Article 13 de la Directive 2001/95/CE du 3 décembre 2001 relative à la sécurité générale des produits

1.  Si la Commission a connaissance d'un risque grave, découlant de certains produits, pour la santé et la sécurité des consommateurs dans divers États membres, elle peut, après avoir consulté les États membres et, si des questions scientifiques qui relèvent du domaine de compétence d'un comité scientifique communautaire se posent, le comité scientifique compétent pour le risque concerné, arrêter, à la lumière des résultats de ces consultations, une décision, conformément à la procédure prévue à l'article 15, paragraphe 2, qui impose aux États membres l'obligation de prendre des mesures parmi celles visées à l'article 8, paragraphe 1, points b) à f), si à la fois:

a) il résulte des consultations préalables avec les États membres qu'il existe une divergence avérée entre les États membres en ce qui concerne l'approche adoptée ou à adopter pour traiter le risque en question, et

b) le risque ne peut pas être traité, compte tenu de la nature du problème de sécurité posé par le produit et d'une manière compatible avec le degré d'urgence du cas, dans le cadre d'autres procédures prévues par les réglementations communautaires spécifiques applicables aux produits concernés, et

c) le risque ne peut être éliminé efficacement que par l'adoption de mesures appropriées applicables au niveau communautaire afin d'assurer un niveau uniforme et élevé de protection de la santé et de la sécurité des consommateurs et le bon fonctionnement du marché intérieur.

2.  Les décisions visées au paragraphe 1 ont une validité qui ne dépasse pas un an et peuvent être confirmées, selon la même procédure, pour des périodes supplémentaires dont chacune ne dépasse pas un an.

Cependant, la validité des décisions concernant des produits ou des lots de produits spécifiques, désignés individuellement, n'est pas limitée dans le temps.

3.  L'exportation à partir de la Communauté de produits dangereux qui ont fait l'objet d'une décision visée au paragraphe 1 est interdite, à moins que la décision ne le prévoie autrement.

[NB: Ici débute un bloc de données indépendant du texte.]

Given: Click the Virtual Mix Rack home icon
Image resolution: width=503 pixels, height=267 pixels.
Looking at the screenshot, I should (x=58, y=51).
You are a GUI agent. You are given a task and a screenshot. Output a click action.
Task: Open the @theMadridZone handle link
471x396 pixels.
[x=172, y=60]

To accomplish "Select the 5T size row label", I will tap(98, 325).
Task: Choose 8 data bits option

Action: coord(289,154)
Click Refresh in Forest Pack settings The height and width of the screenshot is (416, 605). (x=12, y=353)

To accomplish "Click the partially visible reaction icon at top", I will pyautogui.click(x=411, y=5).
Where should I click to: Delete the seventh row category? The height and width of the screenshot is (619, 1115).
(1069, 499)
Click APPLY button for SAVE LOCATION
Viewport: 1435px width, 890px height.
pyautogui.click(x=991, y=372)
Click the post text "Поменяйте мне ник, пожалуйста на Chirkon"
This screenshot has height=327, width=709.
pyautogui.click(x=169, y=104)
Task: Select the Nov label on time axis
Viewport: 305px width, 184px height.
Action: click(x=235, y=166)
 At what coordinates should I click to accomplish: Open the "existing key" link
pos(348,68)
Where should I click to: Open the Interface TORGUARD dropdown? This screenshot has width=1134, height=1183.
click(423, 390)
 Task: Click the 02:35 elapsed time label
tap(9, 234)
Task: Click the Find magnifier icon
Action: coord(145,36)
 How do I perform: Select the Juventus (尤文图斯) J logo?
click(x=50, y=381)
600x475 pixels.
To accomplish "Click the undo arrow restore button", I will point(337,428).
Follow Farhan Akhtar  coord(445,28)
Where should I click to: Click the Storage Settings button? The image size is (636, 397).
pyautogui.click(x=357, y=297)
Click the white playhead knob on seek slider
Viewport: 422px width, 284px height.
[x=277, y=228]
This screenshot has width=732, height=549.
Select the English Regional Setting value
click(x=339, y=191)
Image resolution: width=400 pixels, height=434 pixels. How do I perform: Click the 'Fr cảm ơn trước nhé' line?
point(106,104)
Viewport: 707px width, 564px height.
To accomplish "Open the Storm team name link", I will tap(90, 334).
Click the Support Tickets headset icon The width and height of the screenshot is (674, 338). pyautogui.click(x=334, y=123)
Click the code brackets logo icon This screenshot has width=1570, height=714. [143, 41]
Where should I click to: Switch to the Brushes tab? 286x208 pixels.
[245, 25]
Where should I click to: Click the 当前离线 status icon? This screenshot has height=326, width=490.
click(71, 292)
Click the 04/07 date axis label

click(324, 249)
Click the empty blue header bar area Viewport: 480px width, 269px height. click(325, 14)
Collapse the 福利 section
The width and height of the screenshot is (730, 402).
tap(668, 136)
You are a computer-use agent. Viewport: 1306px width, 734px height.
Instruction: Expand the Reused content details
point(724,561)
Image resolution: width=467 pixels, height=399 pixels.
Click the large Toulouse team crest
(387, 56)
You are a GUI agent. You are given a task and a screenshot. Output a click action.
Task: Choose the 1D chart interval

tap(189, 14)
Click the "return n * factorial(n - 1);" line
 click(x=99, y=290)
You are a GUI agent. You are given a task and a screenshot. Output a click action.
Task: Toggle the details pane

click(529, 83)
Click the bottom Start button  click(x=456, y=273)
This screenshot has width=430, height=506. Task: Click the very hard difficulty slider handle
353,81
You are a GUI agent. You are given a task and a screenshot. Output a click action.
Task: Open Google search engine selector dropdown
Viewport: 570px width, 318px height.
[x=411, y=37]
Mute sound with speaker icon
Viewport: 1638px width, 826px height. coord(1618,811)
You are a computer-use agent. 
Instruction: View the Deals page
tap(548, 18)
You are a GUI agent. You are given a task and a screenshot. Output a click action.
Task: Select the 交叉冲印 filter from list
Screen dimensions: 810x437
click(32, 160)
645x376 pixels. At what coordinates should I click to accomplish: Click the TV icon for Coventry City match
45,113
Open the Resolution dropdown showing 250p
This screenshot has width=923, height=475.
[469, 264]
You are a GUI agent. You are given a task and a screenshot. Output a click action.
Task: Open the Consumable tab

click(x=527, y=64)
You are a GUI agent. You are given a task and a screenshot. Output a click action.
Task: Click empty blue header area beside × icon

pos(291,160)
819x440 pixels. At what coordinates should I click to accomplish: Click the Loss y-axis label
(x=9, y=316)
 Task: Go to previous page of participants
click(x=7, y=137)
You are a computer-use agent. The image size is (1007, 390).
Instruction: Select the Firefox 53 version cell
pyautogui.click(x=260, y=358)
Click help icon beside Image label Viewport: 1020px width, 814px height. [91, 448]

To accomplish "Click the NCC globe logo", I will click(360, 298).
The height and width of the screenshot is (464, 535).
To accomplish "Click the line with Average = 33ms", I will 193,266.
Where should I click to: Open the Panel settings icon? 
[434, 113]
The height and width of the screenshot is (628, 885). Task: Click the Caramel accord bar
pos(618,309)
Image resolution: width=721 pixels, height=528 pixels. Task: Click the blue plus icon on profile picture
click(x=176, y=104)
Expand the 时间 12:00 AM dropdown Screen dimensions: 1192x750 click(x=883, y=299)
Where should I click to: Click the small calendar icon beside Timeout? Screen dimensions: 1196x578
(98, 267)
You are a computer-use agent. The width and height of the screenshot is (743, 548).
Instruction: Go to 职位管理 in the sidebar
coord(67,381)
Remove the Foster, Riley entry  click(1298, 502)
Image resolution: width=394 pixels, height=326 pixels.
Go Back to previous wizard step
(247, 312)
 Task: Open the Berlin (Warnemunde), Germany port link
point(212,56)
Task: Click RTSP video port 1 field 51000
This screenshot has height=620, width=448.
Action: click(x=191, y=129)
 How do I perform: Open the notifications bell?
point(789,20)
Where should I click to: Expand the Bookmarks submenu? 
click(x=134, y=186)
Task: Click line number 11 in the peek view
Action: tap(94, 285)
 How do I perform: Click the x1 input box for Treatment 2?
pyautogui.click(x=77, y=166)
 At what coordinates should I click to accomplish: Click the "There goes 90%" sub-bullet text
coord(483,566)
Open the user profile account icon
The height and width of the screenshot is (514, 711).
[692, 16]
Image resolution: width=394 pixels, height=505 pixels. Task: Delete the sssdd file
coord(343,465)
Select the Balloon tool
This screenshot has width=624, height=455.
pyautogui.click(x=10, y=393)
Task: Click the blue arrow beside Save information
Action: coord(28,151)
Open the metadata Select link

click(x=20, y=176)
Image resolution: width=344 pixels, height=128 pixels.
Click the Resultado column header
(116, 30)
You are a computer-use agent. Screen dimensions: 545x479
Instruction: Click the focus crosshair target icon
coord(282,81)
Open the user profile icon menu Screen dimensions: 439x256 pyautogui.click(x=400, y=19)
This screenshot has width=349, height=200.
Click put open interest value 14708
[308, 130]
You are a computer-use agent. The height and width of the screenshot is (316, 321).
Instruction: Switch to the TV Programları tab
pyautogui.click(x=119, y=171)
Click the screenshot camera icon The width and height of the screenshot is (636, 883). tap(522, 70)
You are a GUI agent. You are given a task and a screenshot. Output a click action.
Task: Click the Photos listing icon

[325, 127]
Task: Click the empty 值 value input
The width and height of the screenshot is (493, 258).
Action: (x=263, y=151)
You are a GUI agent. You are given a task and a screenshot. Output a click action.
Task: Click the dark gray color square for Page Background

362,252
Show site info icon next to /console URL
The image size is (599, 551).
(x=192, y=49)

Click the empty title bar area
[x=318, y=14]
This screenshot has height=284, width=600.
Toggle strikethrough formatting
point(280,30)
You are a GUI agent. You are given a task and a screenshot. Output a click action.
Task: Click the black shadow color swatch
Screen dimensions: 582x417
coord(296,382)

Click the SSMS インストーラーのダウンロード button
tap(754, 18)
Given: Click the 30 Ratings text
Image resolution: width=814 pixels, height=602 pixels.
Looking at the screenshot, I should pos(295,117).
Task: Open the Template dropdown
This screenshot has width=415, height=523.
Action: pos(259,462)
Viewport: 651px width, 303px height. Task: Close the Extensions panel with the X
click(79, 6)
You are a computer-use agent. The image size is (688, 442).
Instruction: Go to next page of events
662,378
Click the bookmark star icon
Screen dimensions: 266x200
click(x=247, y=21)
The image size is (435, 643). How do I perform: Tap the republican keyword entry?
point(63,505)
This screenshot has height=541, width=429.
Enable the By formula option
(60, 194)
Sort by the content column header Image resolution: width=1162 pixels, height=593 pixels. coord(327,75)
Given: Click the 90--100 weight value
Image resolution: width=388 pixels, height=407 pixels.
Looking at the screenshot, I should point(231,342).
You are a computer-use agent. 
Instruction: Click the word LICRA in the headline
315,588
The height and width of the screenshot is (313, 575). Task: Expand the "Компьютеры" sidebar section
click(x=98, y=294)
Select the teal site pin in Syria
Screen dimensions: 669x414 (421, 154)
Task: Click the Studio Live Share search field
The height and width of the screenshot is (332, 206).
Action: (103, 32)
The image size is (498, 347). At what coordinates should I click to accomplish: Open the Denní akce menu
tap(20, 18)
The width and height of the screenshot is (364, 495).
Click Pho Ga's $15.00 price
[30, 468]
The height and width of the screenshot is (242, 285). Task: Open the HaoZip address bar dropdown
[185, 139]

4.  Les États membres prennent toutes les mesures nécessaires pour mettre en œuvre les décisions visées au paragraphe 1 dans un délai inférieur à vingt jours, à moins que ces décisions ne prévoient un délai différent.

5.  Les autorités compétentes chargées d'appliquer les mesures visées au paragraphe 1 donnent aux parties concernées, dans un délai d'un mois, la possibilité d'exprimer leur point de vue et en informent la Commission.